» Stored entries:

########################################

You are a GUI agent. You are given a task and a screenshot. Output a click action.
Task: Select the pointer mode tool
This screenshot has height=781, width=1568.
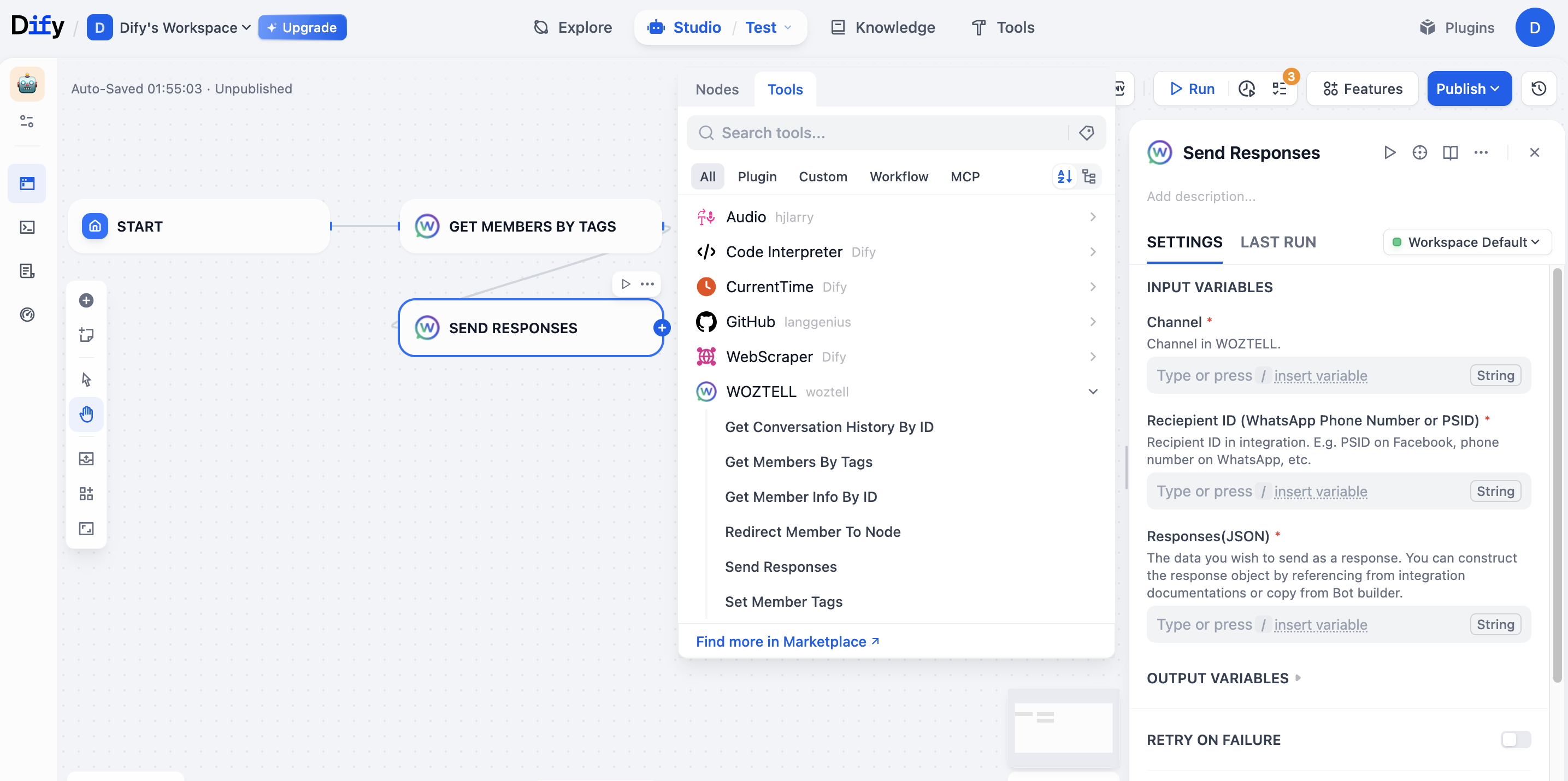[86, 380]
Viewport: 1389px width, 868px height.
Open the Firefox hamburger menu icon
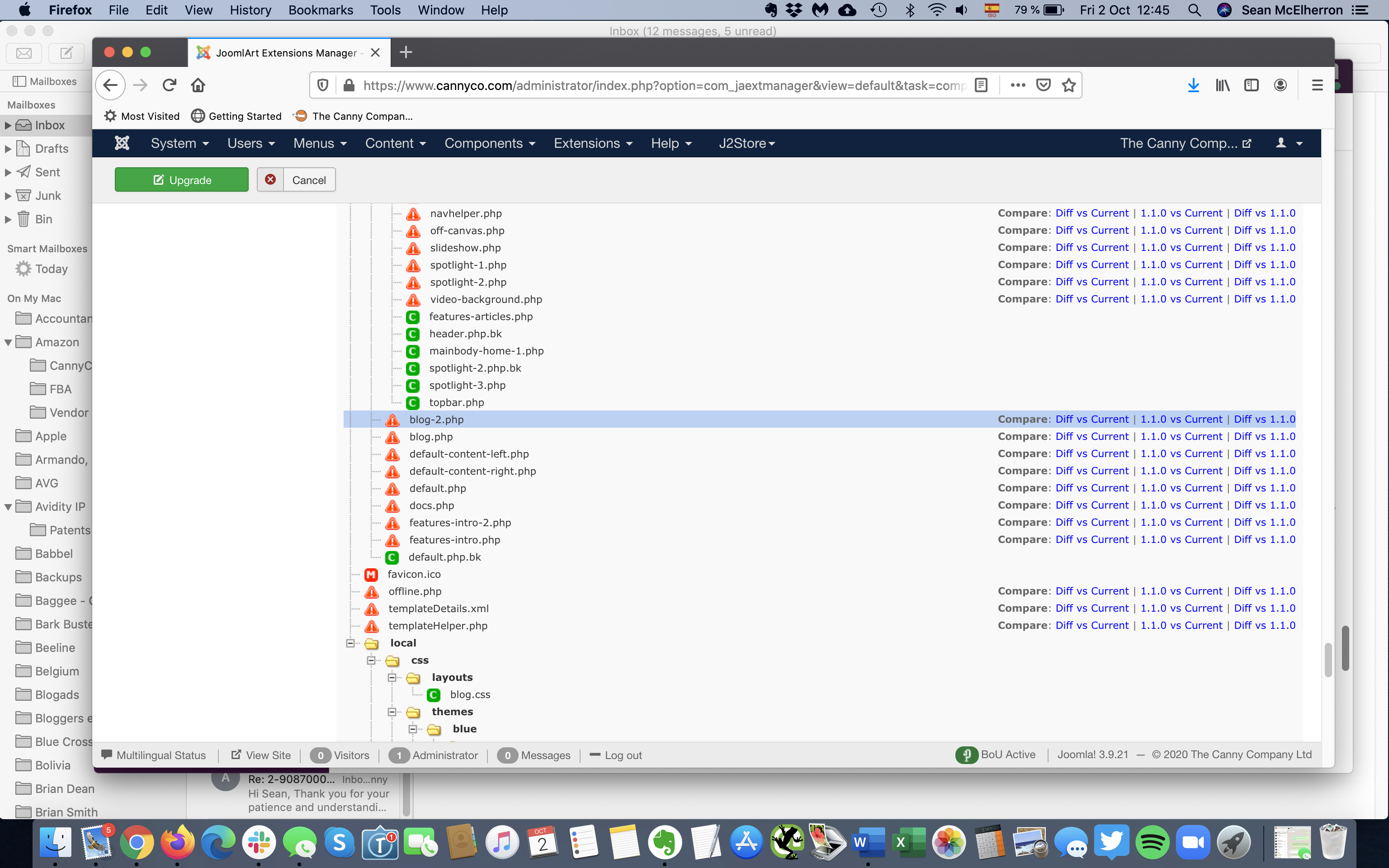point(1317,85)
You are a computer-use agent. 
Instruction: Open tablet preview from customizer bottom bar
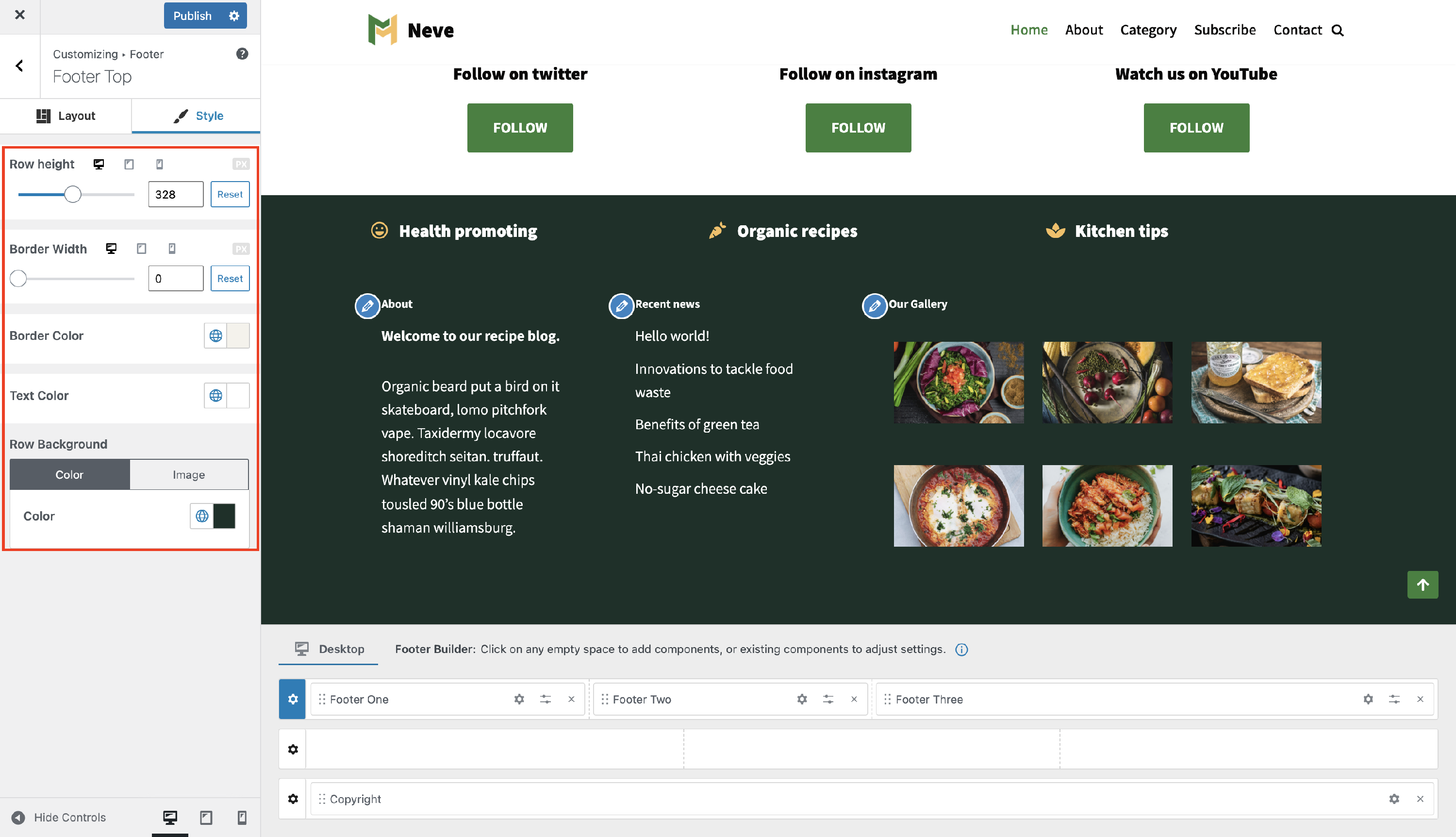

########################################

» EXERCISE: Return the data exactly. Do not carry over any images.

» COMPLETED EXERCISE:
You are a GUI agent. You are given a task and a screenshot. Output a click action.
Task: Select the pointer mode tool
This screenshot has height=781, width=1568.
[86, 380]
Viewport: 1389px width, 868px height.
Open the Firefox hamburger menu icon
point(1317,85)
You are a computer-use agent. 
Instruction: Open tablet preview from customizer bottom bar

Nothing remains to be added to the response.